Posted by Mich Talebzadeh <mi...@gmail.com>.

Hm, perhaps some intro will help.

An event is a change in state, or an update of some key business system. An
event-driven architecture (EDA) consists of an event producer, an event
consumer, and an event broker. If we follow this line of thought, an event
is a primitive construct that travels from the producer to the consumer via
an event broker. It carries a state change that happened in the producer.
For example, new trade prices were placed or the temperature reading at a
certain time was  21 degrees Celsius. A sequence of related events is
commonly called a stream, which brings up things like Spark Structured
Streaming etc.

EDA are ideal for flexibility and moving quickly. They are commonly found
in modern applications that use microservices (Microservices is an
architectural
style that structures an application as a collection of services that are
highly scalable, loosely coupled, independently deployable and organised
around business capabilities). They get their name because each function of
the application operates as an independent service or microservice.  A
microservice
is a software design pattern which runs within a container.

Back to Spark in EDA, Spark relies on Kafka, Google Pub/Sub or other
messaging systems  to process the related streaming data via topic or
topics and present them to Spark. At this stage Spark does not care to know
how this streaming data is produced. Spark relies on the appropriate API to
read data from Kafka
<https://spark.apache.org/docs/latest/structured-streaming-kafka-integration.html>
or
from Google Pub/Sub
<https://cloud.google.com/pubsub/lite/docs/spark#console_1>. For example if
you are processing temperature, you construct a streaming dataframe that
subscribes to a topic say temperature. As long as you have the correct jar
files to  interface with Kafka, this should work. In reality the Kafka will
be running on its own container(s) plus the zookeeper containers. (A
container is a useful resource allocation and sharing technology all about
packaging software for deployment).Your Streaming DataFrame below

 sreamingDataFrame = self.spark \

                .readStream \

                .format("kafka") \

                .option("kafka.bootstrap.servers",
config['MDVariables']['bootstrapServers'],) \
.....

All you need to know is the values for *Kafka .bootstrap.serve*rs that are
read from the yaml file at the start and you can easily change them without
code change. Someone else can look after the Kafka part and most likely
Kafka could be running on its own Kubernetes (k8s) cluster.

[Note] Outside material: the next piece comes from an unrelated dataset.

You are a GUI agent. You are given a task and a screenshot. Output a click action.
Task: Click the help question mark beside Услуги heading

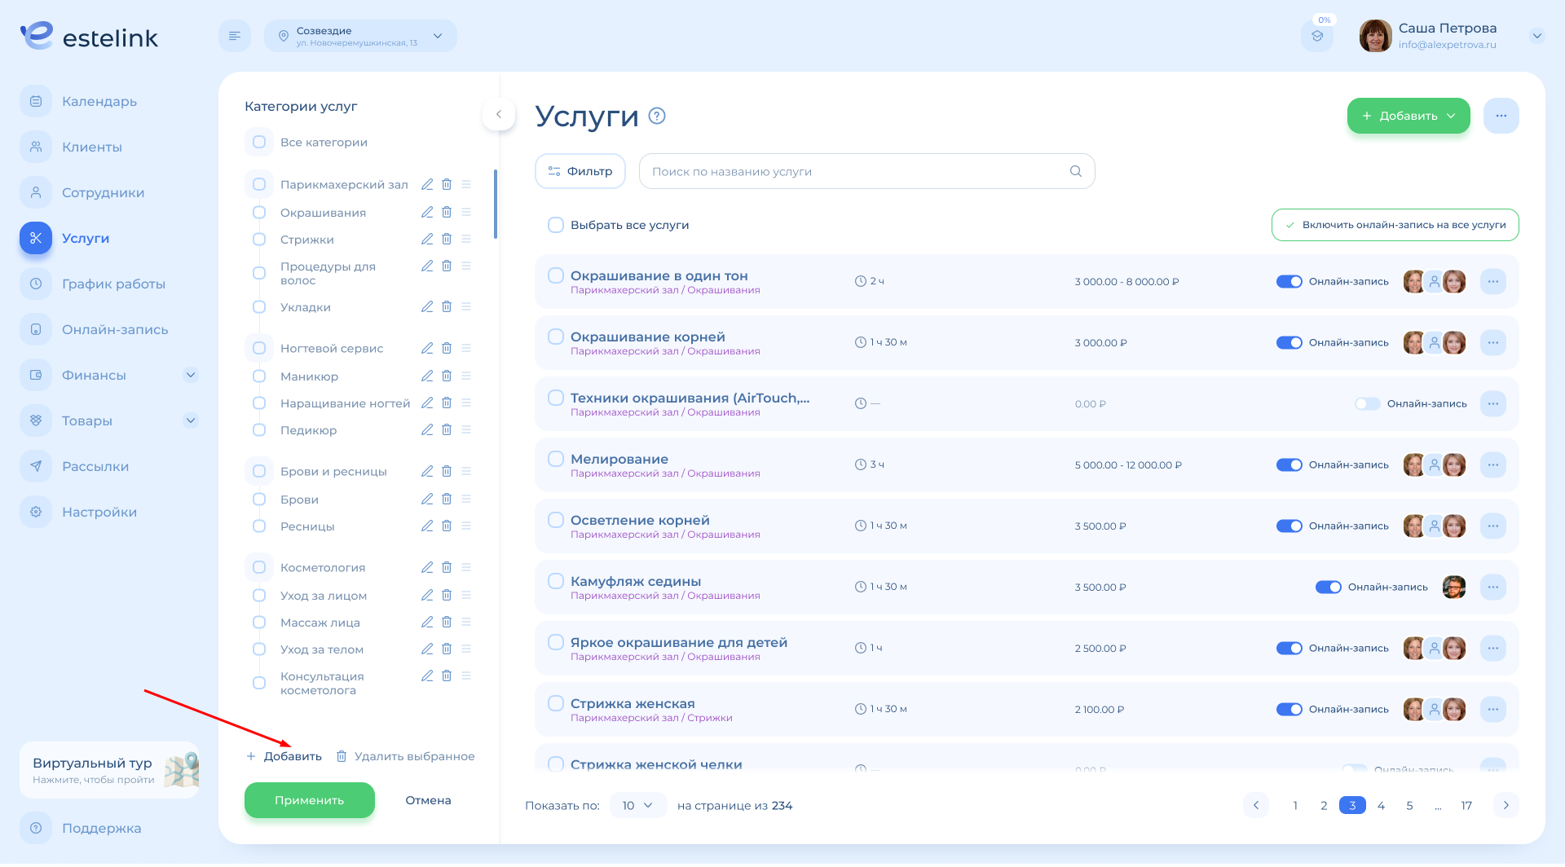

Come to Spark, you can also deploy Spark on k8s for scalability and
availability. At this stage, you can build a complete decision engine on
Spark Structured Streaming running on k8s. You can work out average
temperatures over a period and write it to a time series database via Spark
API (to such a database0, or you can decide to publish it to another kafka
topic. In short, you can see this architecture is pretty agile so to speak
with loose deployment of microservices.

Some of these terms like Kubernetes, containers, microservices, pod,
docker, docker image etc, I have tried to explain here
<https://www.linkedin.com/pulse/spark-kubernetes-practitioners-guide-mich-talebzadeh-ph-d-/>

HTH

   view my Linkedin profile
<https://www.linkedin.com/in/mich-talebzadeh-ph-d-5205b2/>

*Disclaimer:* Use it at your own risk. Any and all responsibility for any
loss, damage or destruction of data or any other property which may arise
from relying on this email's technical content is explicitly disclaimed.
The author will in no case be liable for any monetary damages arising from
such loss, damage or destruction.

On Fri, 14 Jan 2022 at 19:33, ashok34668@yahoo.com.INVALID
<as...@yahoo.com.invalid> wrote:

> Hi gurus,
>
> I am trying to understand the role of Spark in an event driven
> architecture. I know Spark deals with massive parallel processing. However,
> does Spark follow event driven architecture like Kafka as well? Say
> handling producers, filtering and pushing the events to consumers like
> database etc.
>
> thanking you
>